Required task - Edit the entries below by changing each "dropdown" to "drop-down", leaving everything else unchanged.

Material supplied -
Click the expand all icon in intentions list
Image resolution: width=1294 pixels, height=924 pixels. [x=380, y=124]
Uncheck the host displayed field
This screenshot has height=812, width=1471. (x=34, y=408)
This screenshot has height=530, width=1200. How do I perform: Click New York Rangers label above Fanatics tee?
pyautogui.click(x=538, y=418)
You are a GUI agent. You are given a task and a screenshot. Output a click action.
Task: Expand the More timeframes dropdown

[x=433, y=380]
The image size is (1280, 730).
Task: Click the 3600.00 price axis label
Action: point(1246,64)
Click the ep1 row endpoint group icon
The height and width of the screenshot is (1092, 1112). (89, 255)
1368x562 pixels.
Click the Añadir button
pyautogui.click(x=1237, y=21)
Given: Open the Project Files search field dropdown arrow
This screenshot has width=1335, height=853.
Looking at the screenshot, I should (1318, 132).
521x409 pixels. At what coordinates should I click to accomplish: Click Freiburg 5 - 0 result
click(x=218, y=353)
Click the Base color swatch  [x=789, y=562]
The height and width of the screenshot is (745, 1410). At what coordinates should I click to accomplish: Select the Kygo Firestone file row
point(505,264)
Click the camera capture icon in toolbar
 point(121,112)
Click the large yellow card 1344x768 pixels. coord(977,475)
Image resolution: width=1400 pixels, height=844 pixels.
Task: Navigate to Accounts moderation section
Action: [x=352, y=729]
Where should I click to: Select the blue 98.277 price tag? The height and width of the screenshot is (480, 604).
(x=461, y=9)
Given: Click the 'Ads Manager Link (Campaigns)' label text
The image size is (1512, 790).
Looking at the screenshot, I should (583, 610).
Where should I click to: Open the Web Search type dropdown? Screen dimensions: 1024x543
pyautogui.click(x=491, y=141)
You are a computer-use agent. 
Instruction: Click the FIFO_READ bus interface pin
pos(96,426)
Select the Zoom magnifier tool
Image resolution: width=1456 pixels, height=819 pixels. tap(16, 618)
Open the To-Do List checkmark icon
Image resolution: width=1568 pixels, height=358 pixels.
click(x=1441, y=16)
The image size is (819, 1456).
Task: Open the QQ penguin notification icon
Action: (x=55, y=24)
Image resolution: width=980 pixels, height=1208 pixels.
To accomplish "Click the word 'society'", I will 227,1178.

Result for this exercise -
Click the expand all icon in intentions list
Image resolution: width=1294 pixels, height=924 pixels. [x=380, y=124]
Uncheck the host displayed field
This screenshot has height=812, width=1471. (x=34, y=408)
This screenshot has height=530, width=1200. How do I perform: Click New York Rangers label above Fanatics tee?
pyautogui.click(x=538, y=418)
You are a GUI agent. You are given a task and a screenshot. Output a click action.
Task: Expand the More timeframes drop-down

[x=433, y=380]
The image size is (1280, 730).
Task: Click the 3600.00 price axis label
Action: point(1246,64)
Click the ep1 row endpoint group icon
The height and width of the screenshot is (1092, 1112). (89, 255)
1368x562 pixels.
Click the Añadir button
pyautogui.click(x=1237, y=21)
Given: Open the Project Files search field drop-down arrow
This screenshot has width=1335, height=853.
Looking at the screenshot, I should (1318, 132).
521x409 pixels. At what coordinates should I click to accomplish: Click Freiburg 5 - 0 result
click(x=218, y=353)
Click the Base color swatch  [x=789, y=562]
The height and width of the screenshot is (745, 1410). At what coordinates should I click to accomplish: Select the Kygo Firestone file row
point(505,264)
Click the camera capture icon in toolbar
 point(121,112)
Click the large yellow card 1344x768 pixels. coord(977,475)
Image resolution: width=1400 pixels, height=844 pixels.
Task: Navigate to Accounts moderation section
Action: [x=352, y=729]
Where should I click to: Select the blue 98.277 price tag? The height and width of the screenshot is (480, 604).
(x=461, y=9)
Given: Click the 'Ads Manager Link (Campaigns)' label text
The image size is (1512, 790).
Looking at the screenshot, I should (583, 610).
Where should I click to: Open the Web Search type drop-down? Screen dimensions: 1024x543
pyautogui.click(x=491, y=141)
You are a computer-use agent. 
Instruction: Click the FIFO_READ bus interface pin
pos(96,426)
Select the Zoom magnifier tool
Image resolution: width=1456 pixels, height=819 pixels. tap(16, 618)
Open the To-Do List checkmark icon
Image resolution: width=1568 pixels, height=358 pixels.
click(x=1441, y=16)
The image size is (819, 1456).
Task: Open the QQ penguin notification icon
Action: (x=55, y=24)
Image resolution: width=980 pixels, height=1208 pixels.
To accomplish "Click the word 'society'", I will 227,1178.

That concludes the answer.